#### Task material:

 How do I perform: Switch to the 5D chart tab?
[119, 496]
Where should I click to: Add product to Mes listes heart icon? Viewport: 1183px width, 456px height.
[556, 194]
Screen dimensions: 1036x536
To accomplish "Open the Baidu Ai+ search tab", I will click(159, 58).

--

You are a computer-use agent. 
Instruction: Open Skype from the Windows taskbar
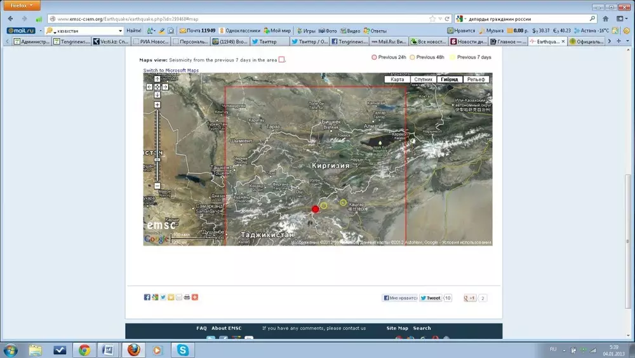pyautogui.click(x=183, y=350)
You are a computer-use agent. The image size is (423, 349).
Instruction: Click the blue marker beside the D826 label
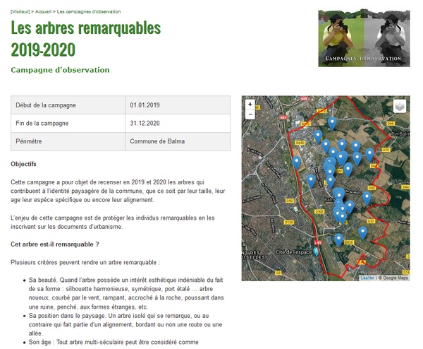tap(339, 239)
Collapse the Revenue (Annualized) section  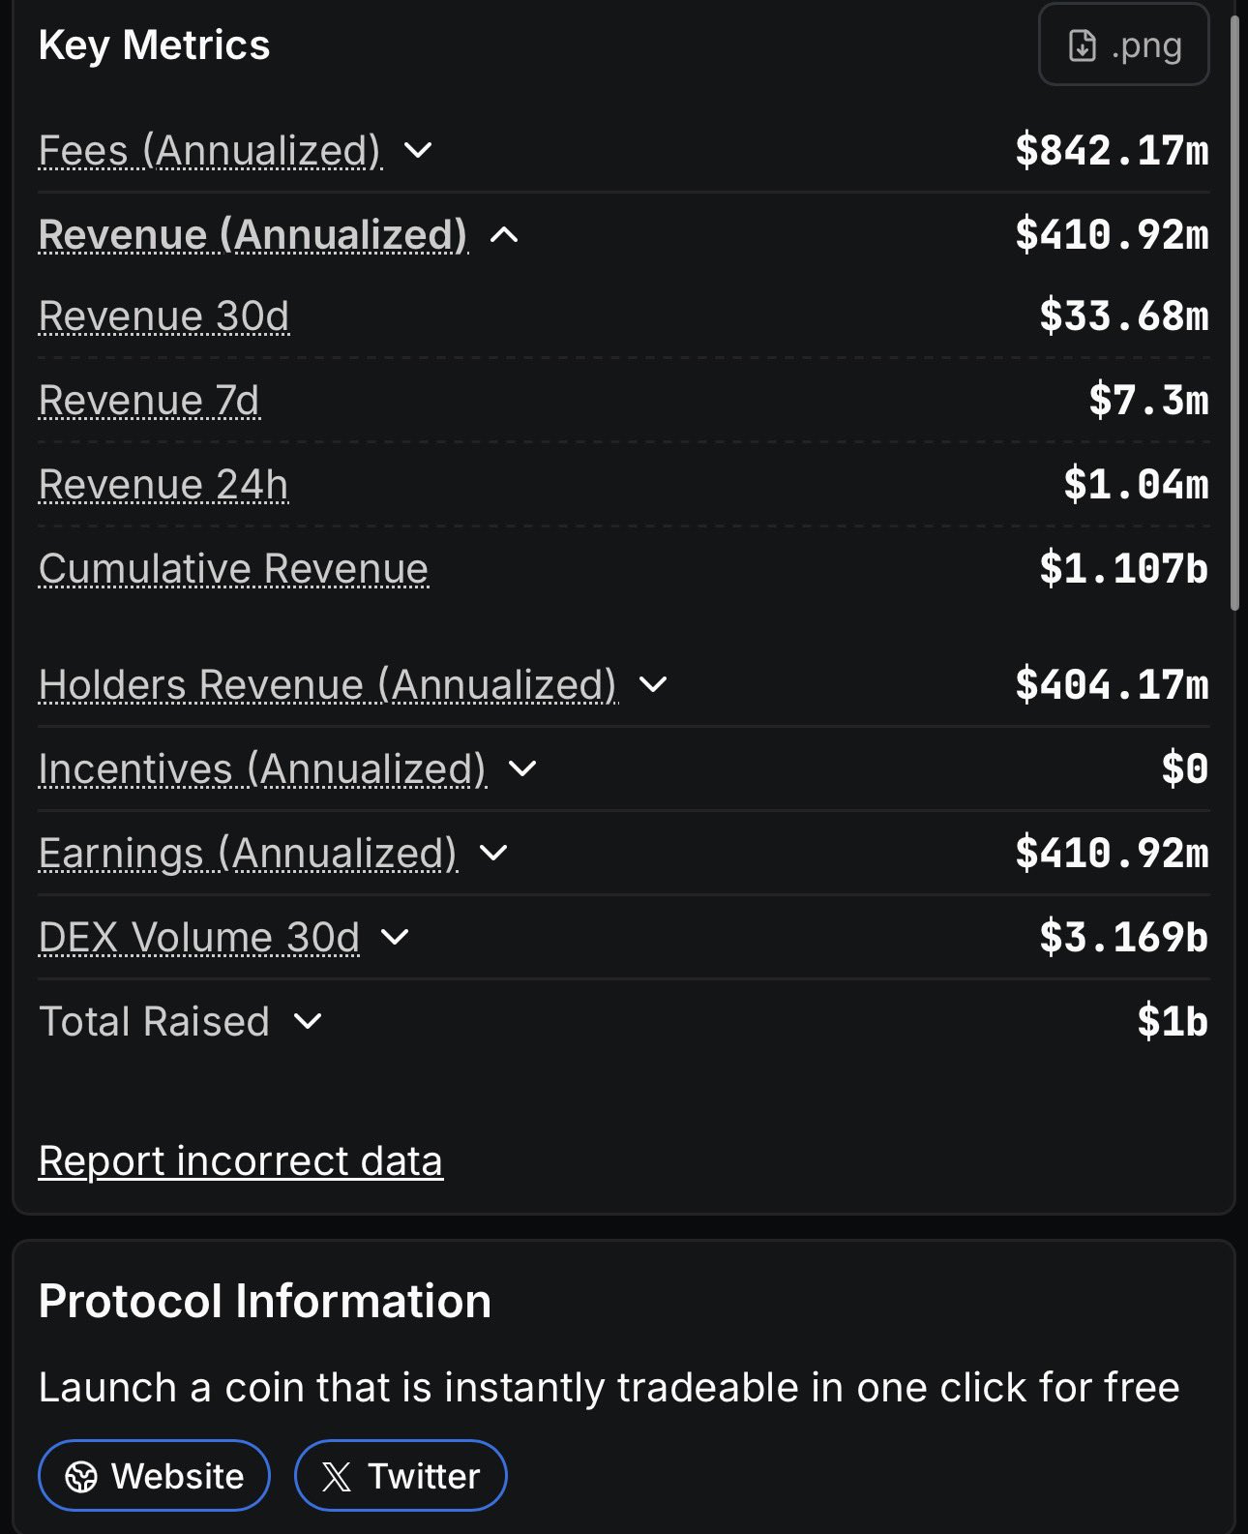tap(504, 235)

#### What to produce:
All lines of the data above that include the word "computer" must be shown.

#### Solution to the problem:
You are a computer-use agent. 
You are a computer-use agent. The image size is (423, 349).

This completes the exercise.